Peter(rechts) en Maarten van Adrichem hebben samen met hun ouders een gemend bedrijf bij Melissant.
Peter(rechts) en Maarten van Adrichem hebben samen met hun ouders een gemend bedrijf bij Melissant. Foto:

Peter en Maarten van Adrichem: "De overheid twintig jaar voor met circulair boeren"

MELISSANT - Het is nog maar een paar weken geleden dat de Nederlandse regering een nieuwe visie op landbouw heeft gepresenteerd. De moraal van het verhaal: we moeten af van een gespecialiseerde landbouw en toe naar een circulaire landbouw. In Melissant zijn boeren die dit principe dertig jaar eerder uitvonden dan de regering: de familie Van Adrichem. Ze zijn blij dat ze nu het gelijk aan hun kant krijgen. Een goed gesprek aan de keukentafel met de jonge bedrijfsopvolgers.

Door: Lars Jacobusse

De boerderij wordt door vier mensen bestierd: de broers Peter (31) en Maarten (26) van Adrichem en hun ouders. "We kochten deze boerderij in 1998," vertelt Maarten. Maar de geschiedenis gaat veel verder terug. "We kwamen uit Delfgauw, in de buurt daarvan waren de generaties voor ons ook al boer," vult vader Koos aan. "Onze opa molk zo'n 80 koeien, onze vader ging over de honderd en we hebben nu plek voor rond de tweehonderd melkkoeien," legt Peter uit. Met de groei van de veestapel groeide ook het areaal grond.

Koeien en landbouw

Maar koeien zijn niet het enige waar ze zich mee bezig houden.
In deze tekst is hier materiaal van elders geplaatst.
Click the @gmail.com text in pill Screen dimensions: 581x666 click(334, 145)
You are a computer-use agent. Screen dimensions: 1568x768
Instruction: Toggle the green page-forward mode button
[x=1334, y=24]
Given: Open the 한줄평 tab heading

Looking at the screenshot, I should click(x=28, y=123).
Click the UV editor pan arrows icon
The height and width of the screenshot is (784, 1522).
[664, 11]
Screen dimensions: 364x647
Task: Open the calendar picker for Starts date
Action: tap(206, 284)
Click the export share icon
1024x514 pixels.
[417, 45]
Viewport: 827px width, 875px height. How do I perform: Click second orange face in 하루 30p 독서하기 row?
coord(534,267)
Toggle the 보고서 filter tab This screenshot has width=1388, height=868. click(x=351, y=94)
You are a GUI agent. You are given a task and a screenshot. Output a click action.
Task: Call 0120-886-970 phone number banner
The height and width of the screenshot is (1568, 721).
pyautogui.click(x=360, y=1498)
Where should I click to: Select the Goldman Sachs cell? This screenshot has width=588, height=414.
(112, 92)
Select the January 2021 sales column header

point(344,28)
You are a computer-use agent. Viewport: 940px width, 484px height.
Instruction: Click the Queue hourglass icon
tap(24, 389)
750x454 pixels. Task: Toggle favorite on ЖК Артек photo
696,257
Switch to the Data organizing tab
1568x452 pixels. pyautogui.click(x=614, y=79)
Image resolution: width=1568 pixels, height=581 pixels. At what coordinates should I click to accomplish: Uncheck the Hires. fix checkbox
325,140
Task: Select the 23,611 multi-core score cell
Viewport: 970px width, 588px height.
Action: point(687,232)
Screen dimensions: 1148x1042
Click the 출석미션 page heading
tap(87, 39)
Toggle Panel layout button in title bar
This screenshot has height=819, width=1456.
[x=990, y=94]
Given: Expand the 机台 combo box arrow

Dit bedrijf is gemengd. Er is in totaal 120 hectare grond en een deel daarvan is bebouwd met aardappels, uien, spruiten, mais, suikerbieten en tulpen. Mais en gras worden gebruikt voor de koeien en er wordt circa 36 hectare verhuurd aan boeren in de omgeving. "Die vinden het handig, ze kunnen zo makkelijker rouleren met verschillende gewassen in verschillende jaren, zodat de grond optimaal benut wordt," vertelt Maarten.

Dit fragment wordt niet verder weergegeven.